The second to last field is not used—it is always 0.
And the last field is a hash of the query that was issued.
Replaying hints
The following command requests F* to search for
ContextPollution.fst.hints
in the include path and when attempting to prove a query with a given id, it looks for a hint for that query in the hints file, uses the fuel and ifuel settings present in the hints, and prunes the context to include only the facts present in the unsat core.fstar.exe --use_hints ContextPollution.fst
Using the hints usually improves verification times substantially, but in this case, we see that the our proof now goes through in about 130 milliseconds, not nearly as fast as the 15 milliseconds we saw earlier. That’s because when using a hint, each query to Z3 spawns a new Z3 process initialized with just the facts in the unsat core, and that incurs some basic start-up time costs.
Many F* projects use hints as part of their build, including F*’s standard library. The .hints files are checked in to the repository and are periodically refreshed as proofs evolve. This helps improve the stability of proofs: it may take a while for a proof to go through, but once it does, you can record and replay the unsat core and subsequent attempts of the same proof (or even small variations of it) can go through quickly.
Other projects do not use hints: some people (perhaps rightfully) see hints as a way of masking underlying proof performance problems and prefer to make proofs work quickly and robustly without hints.
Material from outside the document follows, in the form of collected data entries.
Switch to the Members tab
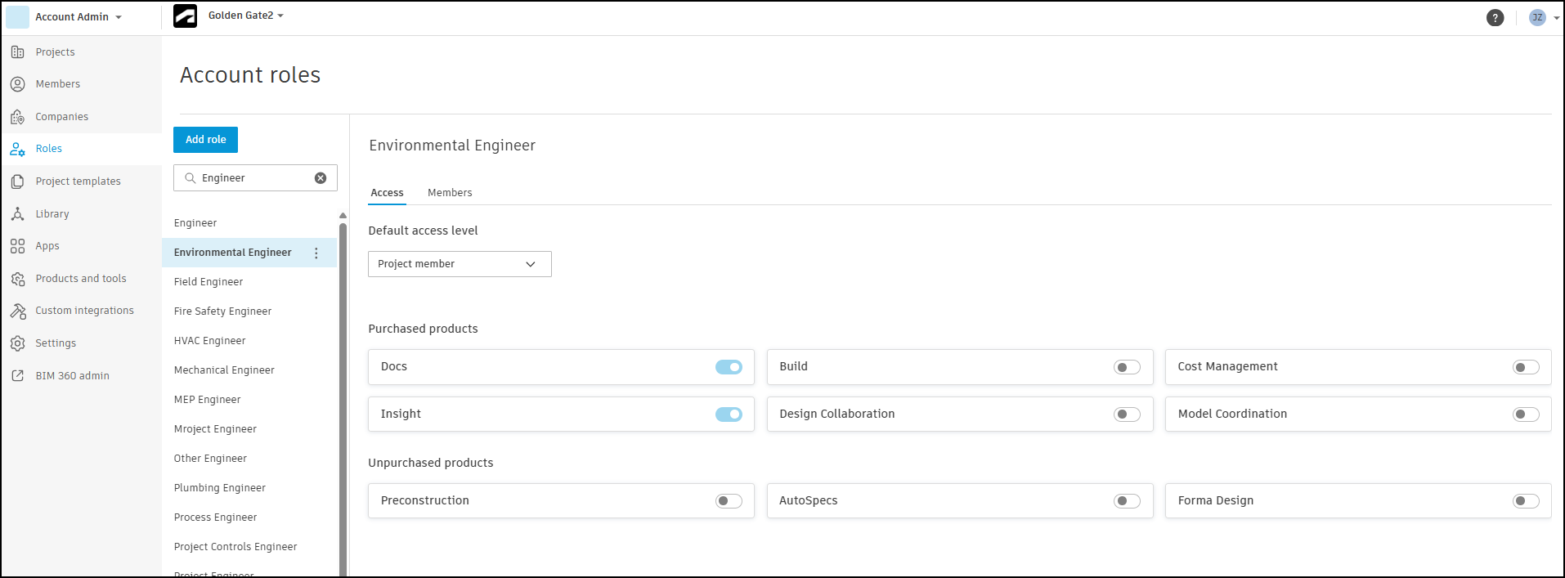 450,193
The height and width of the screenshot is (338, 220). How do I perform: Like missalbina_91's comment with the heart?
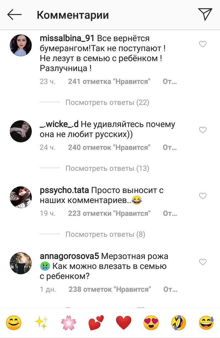[x=203, y=44]
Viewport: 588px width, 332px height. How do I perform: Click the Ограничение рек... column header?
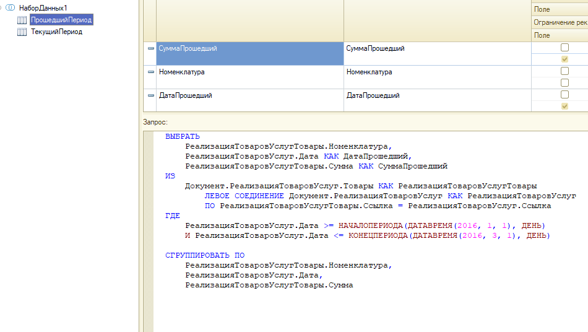pyautogui.click(x=560, y=22)
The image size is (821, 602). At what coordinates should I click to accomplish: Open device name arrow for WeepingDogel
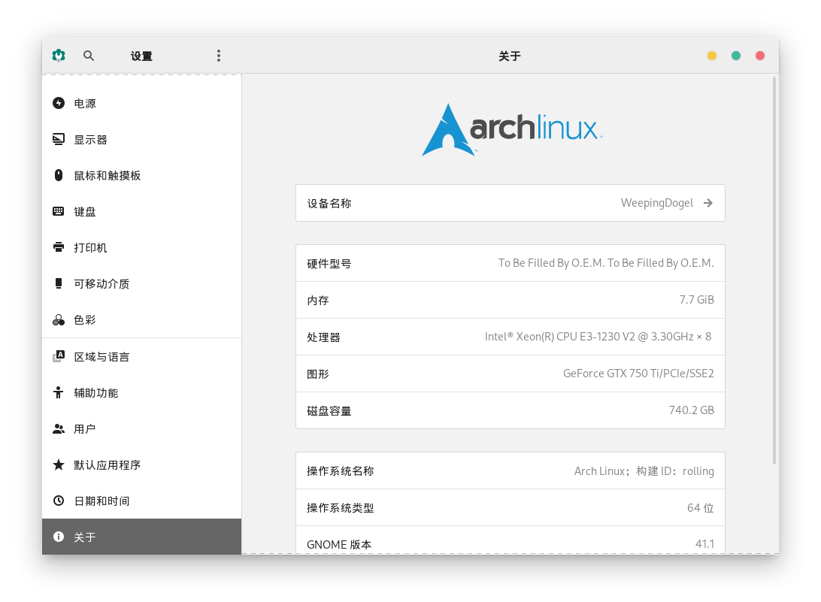(707, 203)
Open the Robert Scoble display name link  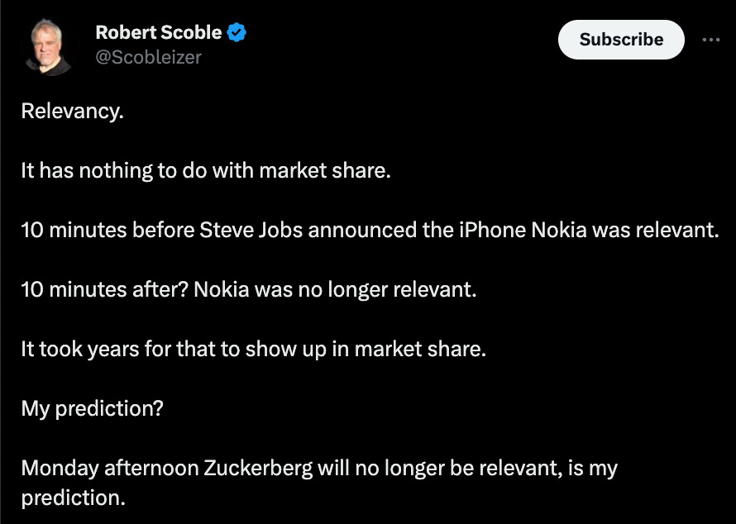[159, 33]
If you can get your project to this state, without relying on hints, then so much the better for you!
Differential Profiling with qprofdiff
If you have a proof that takes very long without hints but goes through quickly with hints, then the hints might help you diagnose why the original proof was taking so long. This wiki page describes how to compare two Z3 quantifier instantiation profiles with a tool that comes with Z3 called qprofdiff.
Hints that fail to replay
Sometimes, Z3 will report an unsat core, but when F* uses it to try to replay a proof, Z3 will be unable to find a proof of unsat, and F* will fall back to trying the proof again in its original context. The failure to find a proof of unsat from a previously reported unsat core is not a Z3 unsoundness or bug—it’s because although the report core is really logically unsat, finding a proof of unsat may have relied on quantifier instantiation hints from facts that are not otherwise semantically relevant. The following example illustrates.
module HintReplay
assume
val p (x:int) : prop
assume
val q (x:int) : prop
assume
val r (x:int) : prop
assume P_Q : forall (x:int). {:pattern q x} q x ==> p x
assume Q_R : forall (x:int). {:pattern p x} q x ==> r x
let test (x:int { q x }) = assert (r x)
Say you run the following:
fstar --record_hints HintReplay.fst
fstar --query_stats --use_hints HintReplay.fst
You will see the following output from the second run:
(HintReplay.fst(15,27-15,39)) Query-stats (HintReplay.test, 1) failed
{reason-unknown=unknown because (incomplete quantifiers)} (with hint)
in 42 milliseconds ..
(HintReplay.fst(15,27-15,39)) Query-stats (HintReplay.test, 1) succeeded
in 740 milliseconds ...
The first attempt at the query failed when using the hint, and the second attempt at the query (without the hint) succeeded.
To see why, notice that to prove the assertion r x
from the
hypothesis q x
, logically, the assumption Q_R
suffices. Indeed, if you look in the hints file, you will see that it
only mentions HintReplay.Q_R
as part of the logical core. However,
Q_R
is guarded by a pattern p x
and in the absence of the
assumption P_Q
, there is no way for the solver to derive an active
term p x
to instantiate Q_R
—so, with just the unsat core, it
fails to complete the proof.
Failures for hint replay usually point to some unusual quantifier
triggering pattern in your proof. For instance, here we used p x
as a pattern, even though p x
doesn’t appear anywhere in
Q_R
—that’s not usually a good choice, though sometimes, e.g.,
when using artificial triggers it can
come up.
This wiki page on hints provides more information about diagnosing hint-replay failures, particularly in the context of the Low* libraries.